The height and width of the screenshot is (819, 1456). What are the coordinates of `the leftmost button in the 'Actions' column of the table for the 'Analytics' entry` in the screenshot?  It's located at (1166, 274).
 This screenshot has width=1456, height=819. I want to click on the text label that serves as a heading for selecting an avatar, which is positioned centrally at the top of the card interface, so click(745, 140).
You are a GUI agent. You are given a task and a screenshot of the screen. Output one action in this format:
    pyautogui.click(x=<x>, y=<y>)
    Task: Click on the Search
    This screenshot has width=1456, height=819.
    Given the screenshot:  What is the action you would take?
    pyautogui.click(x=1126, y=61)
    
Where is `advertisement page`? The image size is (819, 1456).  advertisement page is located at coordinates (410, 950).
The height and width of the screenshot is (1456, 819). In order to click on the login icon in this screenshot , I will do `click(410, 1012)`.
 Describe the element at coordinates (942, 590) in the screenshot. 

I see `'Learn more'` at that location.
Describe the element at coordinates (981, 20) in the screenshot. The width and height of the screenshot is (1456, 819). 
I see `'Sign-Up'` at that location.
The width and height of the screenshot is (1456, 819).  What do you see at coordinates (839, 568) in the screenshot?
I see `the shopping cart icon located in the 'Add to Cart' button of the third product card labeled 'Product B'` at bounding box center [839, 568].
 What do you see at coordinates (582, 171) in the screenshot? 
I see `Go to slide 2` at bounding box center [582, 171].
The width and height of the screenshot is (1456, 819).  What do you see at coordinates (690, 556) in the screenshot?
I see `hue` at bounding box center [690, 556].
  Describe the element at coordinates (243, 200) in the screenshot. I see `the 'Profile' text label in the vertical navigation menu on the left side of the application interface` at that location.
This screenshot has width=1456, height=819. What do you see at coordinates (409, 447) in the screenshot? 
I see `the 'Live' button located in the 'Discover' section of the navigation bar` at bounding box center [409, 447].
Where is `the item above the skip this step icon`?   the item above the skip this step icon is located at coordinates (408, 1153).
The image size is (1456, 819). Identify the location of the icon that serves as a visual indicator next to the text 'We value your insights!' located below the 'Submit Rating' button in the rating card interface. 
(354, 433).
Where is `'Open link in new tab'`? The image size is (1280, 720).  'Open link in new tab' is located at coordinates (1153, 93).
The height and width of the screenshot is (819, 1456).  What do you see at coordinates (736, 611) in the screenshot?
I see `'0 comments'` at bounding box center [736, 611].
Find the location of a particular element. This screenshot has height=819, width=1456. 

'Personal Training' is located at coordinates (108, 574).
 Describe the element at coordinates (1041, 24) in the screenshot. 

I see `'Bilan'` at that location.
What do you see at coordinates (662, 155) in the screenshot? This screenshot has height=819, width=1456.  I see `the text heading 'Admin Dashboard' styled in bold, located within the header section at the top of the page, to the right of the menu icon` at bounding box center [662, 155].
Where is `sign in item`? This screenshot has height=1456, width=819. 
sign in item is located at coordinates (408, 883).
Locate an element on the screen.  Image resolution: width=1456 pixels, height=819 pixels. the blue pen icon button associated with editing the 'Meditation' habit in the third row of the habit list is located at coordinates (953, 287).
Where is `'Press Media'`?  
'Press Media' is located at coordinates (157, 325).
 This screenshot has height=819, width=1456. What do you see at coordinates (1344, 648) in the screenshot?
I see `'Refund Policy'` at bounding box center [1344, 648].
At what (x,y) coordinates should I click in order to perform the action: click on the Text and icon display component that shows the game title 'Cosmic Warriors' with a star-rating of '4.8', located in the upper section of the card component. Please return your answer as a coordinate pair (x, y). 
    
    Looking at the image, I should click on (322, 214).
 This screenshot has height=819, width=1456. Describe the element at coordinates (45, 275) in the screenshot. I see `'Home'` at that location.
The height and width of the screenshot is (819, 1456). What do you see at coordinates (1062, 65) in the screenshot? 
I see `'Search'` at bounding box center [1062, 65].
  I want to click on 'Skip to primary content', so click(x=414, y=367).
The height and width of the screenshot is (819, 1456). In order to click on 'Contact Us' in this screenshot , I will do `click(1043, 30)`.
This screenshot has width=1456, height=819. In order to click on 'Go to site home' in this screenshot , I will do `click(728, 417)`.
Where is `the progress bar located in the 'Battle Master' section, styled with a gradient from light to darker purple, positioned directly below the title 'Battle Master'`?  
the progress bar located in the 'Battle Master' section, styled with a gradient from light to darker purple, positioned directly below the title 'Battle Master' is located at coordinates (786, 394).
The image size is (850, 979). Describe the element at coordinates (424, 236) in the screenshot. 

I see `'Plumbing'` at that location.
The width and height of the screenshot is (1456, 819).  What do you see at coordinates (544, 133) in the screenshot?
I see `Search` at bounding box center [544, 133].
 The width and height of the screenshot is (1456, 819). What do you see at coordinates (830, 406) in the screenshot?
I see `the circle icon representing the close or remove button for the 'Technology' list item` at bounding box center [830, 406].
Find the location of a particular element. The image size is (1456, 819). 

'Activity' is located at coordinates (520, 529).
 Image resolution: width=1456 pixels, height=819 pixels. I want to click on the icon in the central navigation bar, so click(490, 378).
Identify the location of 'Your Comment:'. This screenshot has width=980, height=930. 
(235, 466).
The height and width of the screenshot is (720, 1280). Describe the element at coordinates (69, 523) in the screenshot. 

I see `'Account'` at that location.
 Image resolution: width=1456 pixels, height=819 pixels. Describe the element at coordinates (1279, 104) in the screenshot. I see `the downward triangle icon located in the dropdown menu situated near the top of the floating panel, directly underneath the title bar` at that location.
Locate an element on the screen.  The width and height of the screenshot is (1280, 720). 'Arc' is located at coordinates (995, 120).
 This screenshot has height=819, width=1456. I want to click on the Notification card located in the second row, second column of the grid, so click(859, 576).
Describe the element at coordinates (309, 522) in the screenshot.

WHAT IS ASKED - Lay out all of the data above as a Markdown table with two columns, Row and Line. Number each row and omit blank lines.

EXERCISE RESULT -
| Row | Line |
|---|---|
| 1 | The height and width of the screenshot is (819, 1456). What are the coordinates of `the leftmost button in the 'Actions' column of the table for the 'Analytics' entry` in the screenshot?  It's located at (1166, 274). |
| 2 |  This screenshot has width=1456, height=819. I want to click on the text label that serves as a heading for selecting an avatar, which is positioned centrally at the top of the card interface, so click(745, 140). |
| 3 | You are a GUI agent. You are given a task and a screenshot of the screen. Output one action in this format: |
| 4 |     pyautogui.click(x=<x>, y=<y>) |
| 5 |     Task: Click on the Search |
| 6 |     This screenshot has width=1456, height=819. |
| 7 |     Given the screenshot:  What is the action you would take? |
| 8 |     pyautogui.click(x=1126, y=61) |
| 9 | Where is `advertisement page`? The image size is (819, 1456).  advertisement page is located at coordinates (410, 950). |
| 10 | The height and width of the screenshot is (1456, 819). In order to click on the login icon in this screenshot , I will do `click(410, 1012)`. |
| 11 |  Describe the element at coordinates (942, 590) in the screenshot.  |
| 12 | I see `'Learn more'` at that location. |
| 13 | Describe the element at coordinates (981, 20) in the screenshot. The width and height of the screenshot is (1456, 819).  |
| 14 | I see `'Sign-Up'` at that location. |
| 15 | The width and height of the screenshot is (1456, 819).  What do you see at coordinates (839, 568) in the screenshot? |
| 16 | I see `the shopping cart icon located in the 'Add to Cart' button of the third product card labeled 'Product B'` at bounding box center [839, 568]. |
| 17 |  What do you see at coordinates (582, 171) in the screenshot?  |
| 18 | I see `Go to slide 2` at bounding box center [582, 171]. |
| 19 | The width and height of the screenshot is (1456, 819).  What do you see at coordinates (690, 556) in the screenshot? |
| 20 | I see `hue` at bounding box center [690, 556]. |
| 21 |   Describe the element at coordinates (243, 200) in the screenshot. I see `the 'Profile' text label in the vertical navigation menu on the left side of the application interface` at that location. |
| 22 | This screenshot has width=1456, height=819. What do you see at coordinates (409, 447) in the screenshot?  |
| 23 | I see `the 'Live' button located in the 'Discover' section of the navigation bar` at bounding box center [409, 447]. |
| 24 | Where is `the item above the skip this step icon`?   the item above the skip this step icon is located at coordinates (408, 1153). |
| 25 | The image size is (1456, 819). Identify the location of the icon that serves as a visual indicator next to the text 'We value your insights!' located below the 'Submit Rating' button in the rating card interface.  |
| 26 | (354, 433). |
| 27 | Where is `'Open link in new tab'`? The image size is (1280, 720).  'Open link in new tab' is located at coordinates (1153, 93). |
| 28 | The height and width of the screenshot is (819, 1456).  What do you see at coordinates (736, 611) in the screenshot? |
| 29 | I see `'0 comments'` at bounding box center [736, 611]. |
| 30 | Find the location of a particular element. This screenshot has height=819, width=1456.  |
| 31 | 'Personal Training' is located at coordinates (108, 574). |
| 32 |  Describe the element at coordinates (1041, 24) in the screenshot.  |
| 33 | I see `'Bilan'` at that location. |
| 34 | What do you see at coordinates (662, 155) in the screenshot? This screenshot has height=819, width=1456.  I see `the text heading 'Admin Dashboard' styled in bold, located within the header section at the top of the page, to the right of the menu icon` at bounding box center [662, 155]. |
| 35 | Where is `sign in item`? This screenshot has height=1456, width=819.  |
| 36 | sign in item is located at coordinates (408, 883). |
| 37 | Locate an element on the screen.  Image resolution: width=1456 pixels, height=819 pixels. the blue pen icon button associated with editing the 'Meditation' habit in the third row of the habit list is located at coordinates (953, 287). |
| 38 | Where is `'Press Media'`?   |
| 39 | 'Press Media' is located at coordinates (157, 325). |
| 40 |  This screenshot has height=819, width=1456. What do you see at coordinates (1344, 648) in the screenshot? |
| 41 | I see `'Refund Policy'` at bounding box center [1344, 648]. |
| 42 | At what (x,y) coordinates should I click in order to perform the action: click on the Text and icon display component that shows the game title 'Cosmic Warriors' with a star-rating of '4.8', located in the upper section of the card component. Please return your answer as a coordinate pair (x, y).  |
| 43 |     Looking at the image, I should click on (322, 214). |
| 44 |  This screenshot has height=819, width=1456. Describe the element at coordinates (45, 275) in the screenshot. I see `'Home'` at that location. |
| 45 | The height and width of the screenshot is (819, 1456). What do you see at coordinates (1062, 65) in the screenshot?  |
| 46 | I see `'Search'` at bounding box center [1062, 65]. |
| 47 |   I want to click on 'Skip to primary content', so click(x=414, y=367). |
| 48 | The height and width of the screenshot is (819, 1456). In order to click on 'Contact Us' in this screenshot , I will do `click(1043, 30)`. |
| 49 | This screenshot has width=1456, height=819. In order to click on 'Go to site home' in this screenshot , I will do `click(728, 417)`. |
| 50 | Where is `the progress bar located in the 'Battle Master' section, styled with a gradient from light to darker purple, positioned directly below the title 'Battle Master'`?   |
| 51 | the progress bar located in the 'Battle Master' section, styled with a gradient from light to darker purple, positioned directly below the title 'Battle Master' is located at coordinates (786, 394). |
| 52 | The image size is (850, 979). Describe the element at coordinates (424, 236) in the screenshot.  |
| 53 | I see `'Plumbing'` at that location. |
| 54 | The width and height of the screenshot is (1456, 819).  What do you see at coordinates (544, 133) in the screenshot? |
| 55 | I see `Search` at bounding box center [544, 133]. |
| 56 |  The width and height of the screenshot is (1456, 819). What do you see at coordinates (830, 406) in the screenshot? |
| 57 | I see `the circle icon representing the close or remove button for the 'Technology' list item` at bounding box center [830, 406]. |
| 58 | Find the location of a particular element. The image size is (1456, 819).  |
| 59 | 'Activity' is located at coordinates (520, 529). |
| 60 |  Image resolution: width=1456 pixels, height=819 pixels. I want to click on the icon in the central navigation bar, so click(490, 378). |
| 61 | Identify the location of 'Your Comment:'. This screenshot has width=980, height=930.  |
| 62 | (235, 466). |
| 63 | The height and width of the screenshot is (720, 1280). Describe the element at coordinates (69, 523) in the screenshot.  |
| 64 | I see `'Account'` at that location. |
| 65 |  Image resolution: width=1456 pixels, height=819 pixels. Describe the element at coordinates (1279, 104) in the screenshot. I see `the downward triangle icon located in the dropdown menu situated near the top of the floating panel, directly underneath the title bar` at that location. |
| 66 | Locate an element on the screen.  The width and height of the screenshot is (1280, 720). 'Arc' is located at coordinates (995, 120). |
| 67 |  This screenshot has height=819, width=1456. I want to click on the Notification card located in the second row, second column of the grid, so click(859, 576). |
| 68 | Describe the element at coordinates (309, 522) in the screenshot. |